2.2. Model fitting diagram of TtDAE
Figure 4. Gaussian model of TtDAE
Figure. 4 shows that the yield of D-psicose increases first and then decreases with the increase of temperature. It was proved that the enzyme activity of TtDAE increased first and then decreased with the increase of temperature. At 63.5 degrees, the enzyme activityTtDAE was the highest.
2.3. Model fitting diagram of NtDAE
Figure 5. The model fitting of NtDAE
Figure. 5 shows that the yield of D-psicose increased first and then decreased with the increase of temperature. It was proved that the enzyme activity of NtDAE increased first and then decreased with the increase of temperature. At 74 degrees, the enzyme activity NtDAE was the highest.
2.4. Model fitting diagram of DsDAE
Figure 6. The model fitting of DsDAE
Figure.6 shows that the yield of D-psicose increased first and then decreased with the increase of temperature. It was proved that the enzyme activity of DsDAE increased first and then decreased with the increase of temperature. At 67.5 degrees, the enzyme activity was the highest.

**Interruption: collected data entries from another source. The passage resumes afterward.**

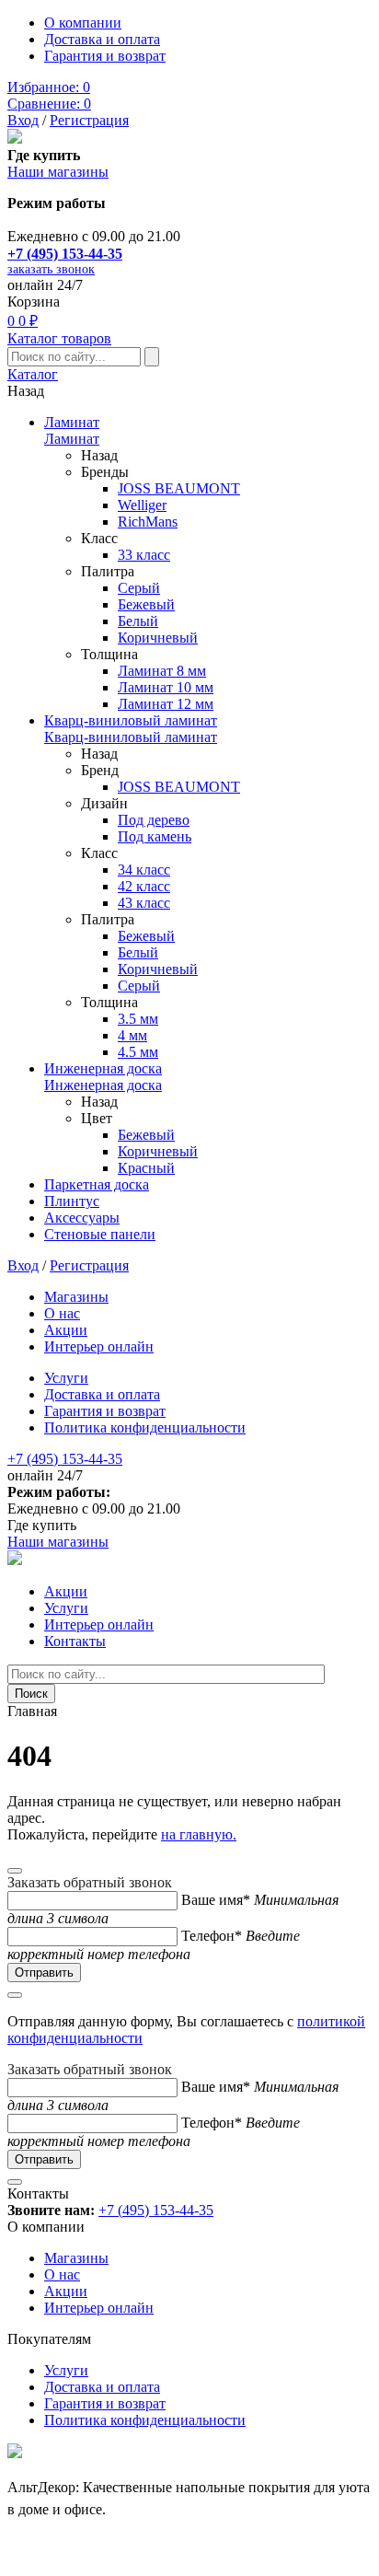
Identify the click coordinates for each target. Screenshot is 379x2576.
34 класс (144, 869)
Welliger (142, 505)
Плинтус (71, 1201)
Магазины (76, 1297)
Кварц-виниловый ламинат (130, 720)
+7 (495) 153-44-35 (64, 253)
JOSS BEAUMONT (179, 488)
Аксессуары (82, 1217)
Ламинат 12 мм (165, 704)
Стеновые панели (99, 1234)
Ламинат (71, 422)
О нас (62, 1313)
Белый (138, 621)
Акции (65, 1330)
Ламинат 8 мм (162, 671)
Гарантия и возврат (105, 56)
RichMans (148, 521)
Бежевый (146, 604)
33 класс (144, 555)
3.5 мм (138, 1019)
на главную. (198, 1834)
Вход (23, 120)
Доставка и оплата (102, 39)
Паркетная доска (96, 1184)
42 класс (144, 886)
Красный (146, 1168)
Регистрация (89, 120)
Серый (139, 588)
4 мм (132, 1035)
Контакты (75, 1641)
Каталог (32, 374)
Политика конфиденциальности (145, 1427)
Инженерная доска (103, 1068)
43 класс (144, 903)
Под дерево (154, 820)
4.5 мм (138, 1052)
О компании (82, 22)
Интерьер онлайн (99, 1346)
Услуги (66, 1378)
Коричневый (158, 637)
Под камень (154, 836)
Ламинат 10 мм (165, 687)
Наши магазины (58, 172)
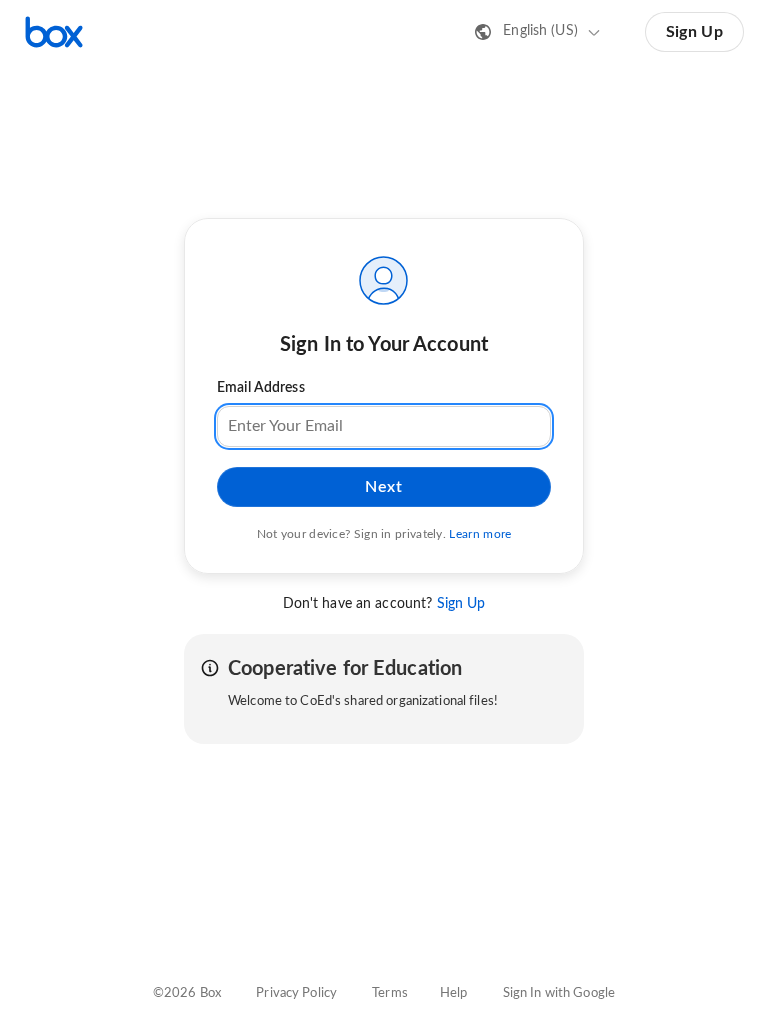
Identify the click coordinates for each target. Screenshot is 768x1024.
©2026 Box (187, 993)
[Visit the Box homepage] (54, 32)
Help (454, 993)
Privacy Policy (296, 993)
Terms (390, 993)
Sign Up (694, 32)
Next (383, 487)
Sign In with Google (559, 993)
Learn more (480, 534)
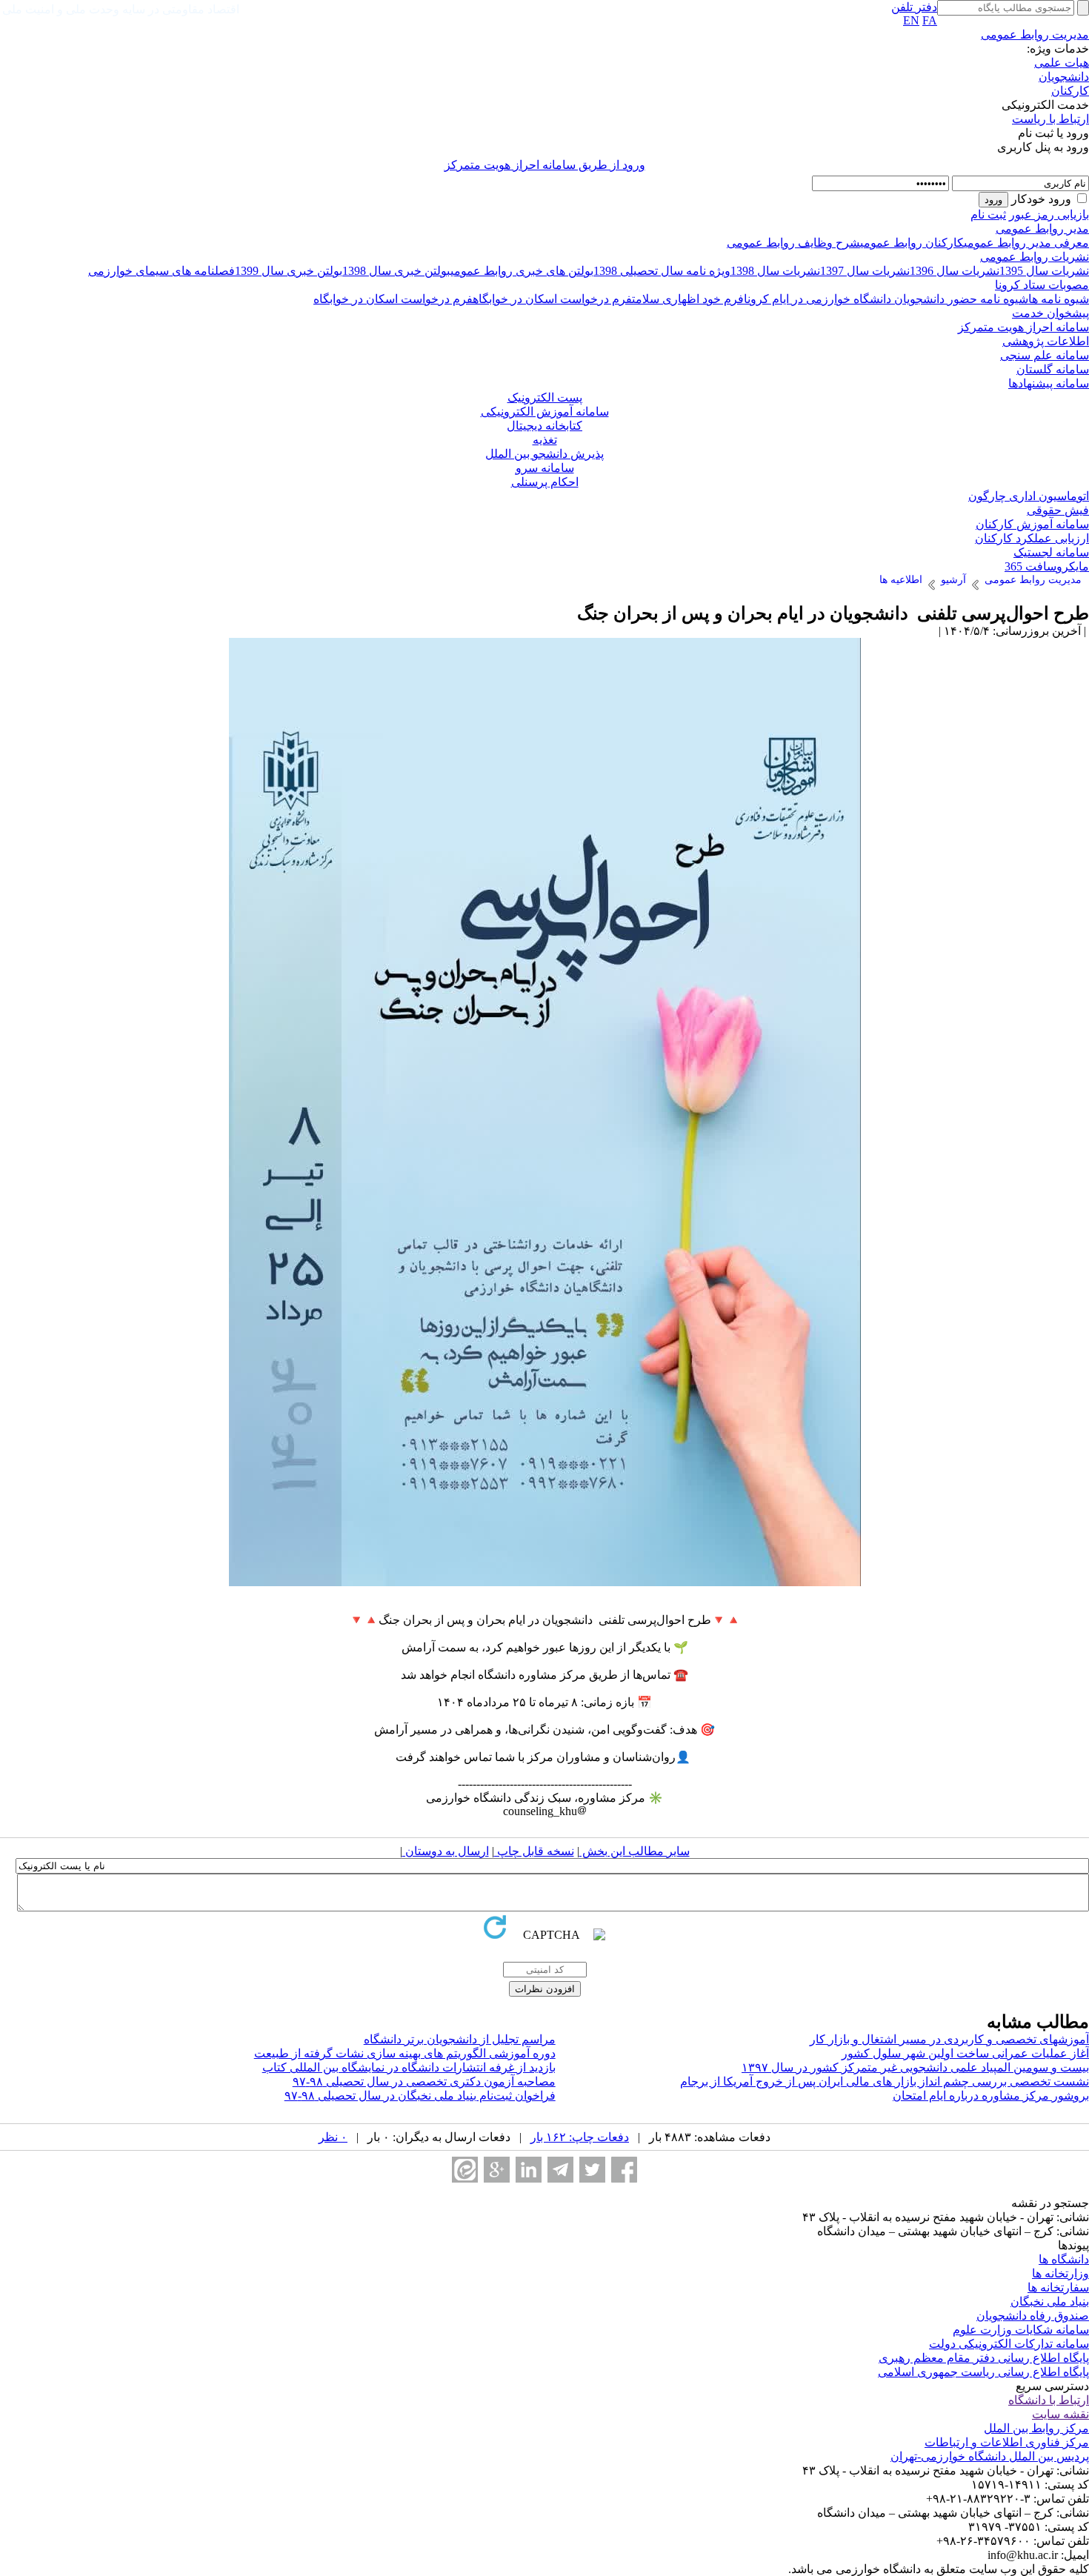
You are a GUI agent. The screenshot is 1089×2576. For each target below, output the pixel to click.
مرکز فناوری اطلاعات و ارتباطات (1007, 2442)
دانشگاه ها (1064, 2259)
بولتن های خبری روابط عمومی (521, 270)
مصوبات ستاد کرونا (1042, 285)
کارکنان (1070, 90)
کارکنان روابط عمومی (912, 242)
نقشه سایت (1060, 2414)
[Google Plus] (497, 2170)
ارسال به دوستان (445, 1851)
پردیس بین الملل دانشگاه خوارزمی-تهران (989, 2456)
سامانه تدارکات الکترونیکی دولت (1009, 2343)
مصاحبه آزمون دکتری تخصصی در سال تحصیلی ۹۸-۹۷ (424, 2081)
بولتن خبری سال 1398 (396, 270)
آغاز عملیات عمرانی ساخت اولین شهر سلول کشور (965, 2053)
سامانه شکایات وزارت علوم (1021, 2329)
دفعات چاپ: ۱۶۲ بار (579, 2137)
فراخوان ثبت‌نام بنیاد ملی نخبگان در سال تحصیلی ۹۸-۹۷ (420, 2095)
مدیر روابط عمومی (1042, 228)
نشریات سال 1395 (1044, 270)
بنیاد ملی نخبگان (1049, 2301)
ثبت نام (988, 214)
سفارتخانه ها (1058, 2287)
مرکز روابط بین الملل (1036, 2428)
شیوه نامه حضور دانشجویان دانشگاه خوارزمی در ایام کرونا (886, 299)
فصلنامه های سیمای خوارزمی (161, 270)
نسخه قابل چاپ (534, 1851)
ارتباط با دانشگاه (1048, 2400)
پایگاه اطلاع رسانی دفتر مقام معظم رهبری (984, 2358)
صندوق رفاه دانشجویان (1032, 2315)
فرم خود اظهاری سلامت (688, 299)
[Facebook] (624, 2170)
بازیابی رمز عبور (1049, 214)
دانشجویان (1064, 76)
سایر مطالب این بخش (634, 1851)
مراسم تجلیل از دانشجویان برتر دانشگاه (460, 2039)
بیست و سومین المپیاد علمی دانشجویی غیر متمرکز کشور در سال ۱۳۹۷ (915, 2067)
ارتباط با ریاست (1050, 119)
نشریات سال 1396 (954, 270)
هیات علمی (1061, 62)
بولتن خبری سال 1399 (288, 270)
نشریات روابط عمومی (1034, 256)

2.4. Comparison of TcDAE, TtDAE, NtDAE and DsDAE model
Figure. 7.Model fitting graphs of TcDAE, TtDAE, NtDAE and DsDAE
Compared with TcDAE, TtDAE, NtDAE and DsDAE, the yield of D-psicose increased first and then decreased(Figure 7). The higher the yield of NtDAE was significantly higher than that of other groups.
Conclusion
First, we use the Friedman method to test the reliability of the data. The results show a normal distribution, which proves that the data is credible. Then the optimum temperature of TcDAE, TtDAE, NtDAE and DsDAE was predicted by using different fitting models. The optimum temperature of TcDAE was 50.5 degrees, and the enzyme activity was the highest. The optimum temperature of TtDAE was 63.5 degrees, NtDAE was 74 degrees, and the enzyme activity was the highest. At 67.5 degrees, the enzyme activity was the highest. After comparison, the thermal stability of NtDAE was the strongest, and the heat resistance of NtDAE was the strongest. We can adjust the production temperature according to the most suitable temperature of the enzyme in the subsequent production process. The yield of D-psicose was increased. In the subsequent production process, we can adjust the production temperature according to the most suitable temperature of the enzyme, which can further improve the yield of D-psicose.
Future optimization
1.In the future, we can set more temperature gradients to predict the most suitable temperature of the enzyme more accurately according to the experimental data.
2.We can use the method of biological information to screen more sources of DAE and screen out enzymes with high thermal stability and high yield.